Andrews, Streetman, Logue & Mobley, W. L. Cook, M. E. Kurth, and E. J. Fountain, Jr., all of Houston, for appellee.

PLEASANTS, C. J.

This suit was brought by appellee against L. W. Wells and eight others, all of whom are shareholders in the Noble Oil & Refining Company, to recover the sum of $585 due the appellee by said company for services rendered in the transmission of telegraphic messages for the company.

By its first amended original petition upon which the cause was tried plaintiff alleged in substance that prior to July, 1918, the defendants had associated themselves together in an organization or association known as the Noble Oil & Refining Company, there being a number of other persons in like manner members of said organization or association not made parties to the suit, and that each member of said association received individual certificates issued by the duly authorized agent and representative of the association evidencing their respective memberships therein.
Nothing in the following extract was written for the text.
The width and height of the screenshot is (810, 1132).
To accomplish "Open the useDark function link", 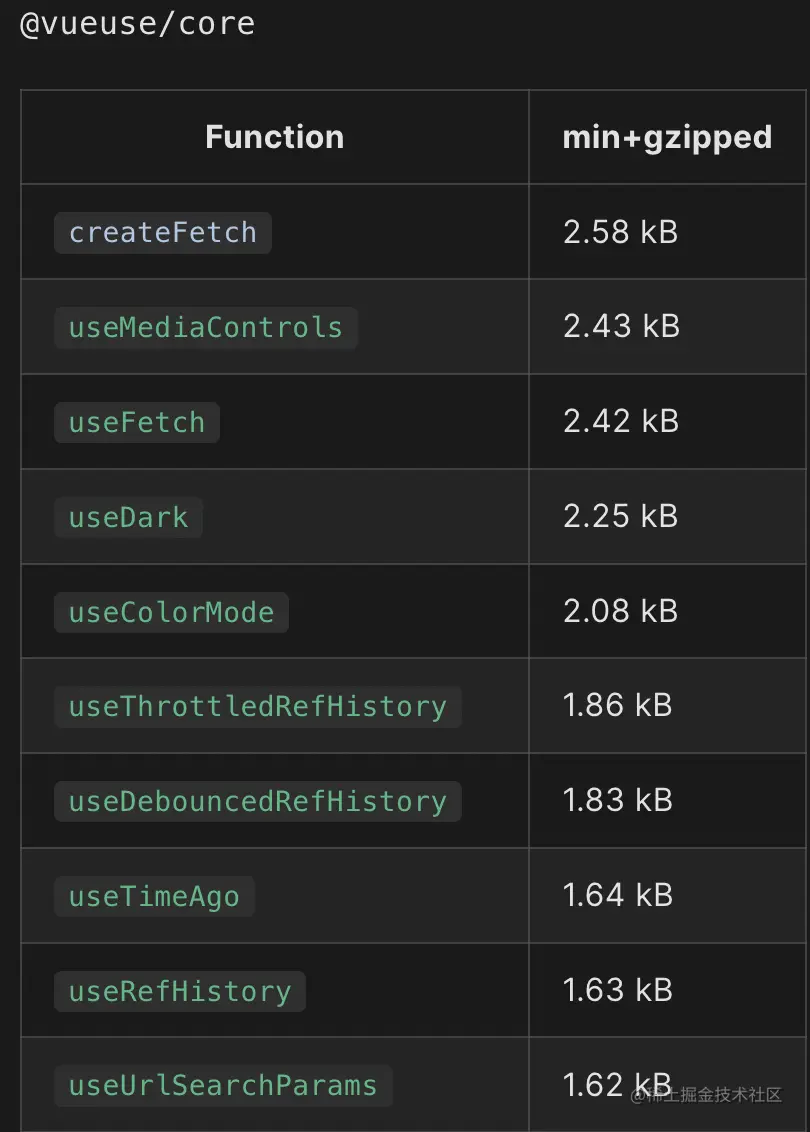I will 129,517.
The petition further alleged that, having become members of said organization, and under and by virtue of a declaration of trust, defendants, and each of them, jointly and severally, constituted T. J. Noble, W. A. Kuhleman, and F. Hildebrand as each of their agents in the conduct and management of the affairs of said enterprise, as is more fully shown by copies of two declarations of trust attached as exhibits to the petition.

Plaintiff further alleged in the alternative that, if it be mistaken in its allegation that the defendants became members of said organization, and if the defendants were not principals with said agents acting as above alleged, then, and in that event the defendants were partners doing business under the said trade-name above set forth.

Defendants answered by a plea in abatement, the nature of which will be hereinafter shown, and by general denial and special denial under oath of any partnership relation or liability. The plea in abatement was overruled, and upon a trial by a jury the court instructed the jury to return a verdict for the plaintiff, and, such verdict being returned, judgment was rendered accordingly.

The two instruments under which the Noble Oil & Refining Company was organized and its business carried on are attached as exhibits to plaintiff's petition. The first of these instruments, which was executed on the 22d day of May, 1917, by T. J. Noble, W. E. Scott, and W. A. Kuhleman, in its first paragraph recites that T. J. Noble is the owner of oil leases, options, etc., and desires to convey such interests to W. E. Scott, W. A. Kuhleman, and T. J. Noble as trustees, and that they should employ a manager of said properties thereafter acquired, and agrees to divide the beneficial interest therein into shares.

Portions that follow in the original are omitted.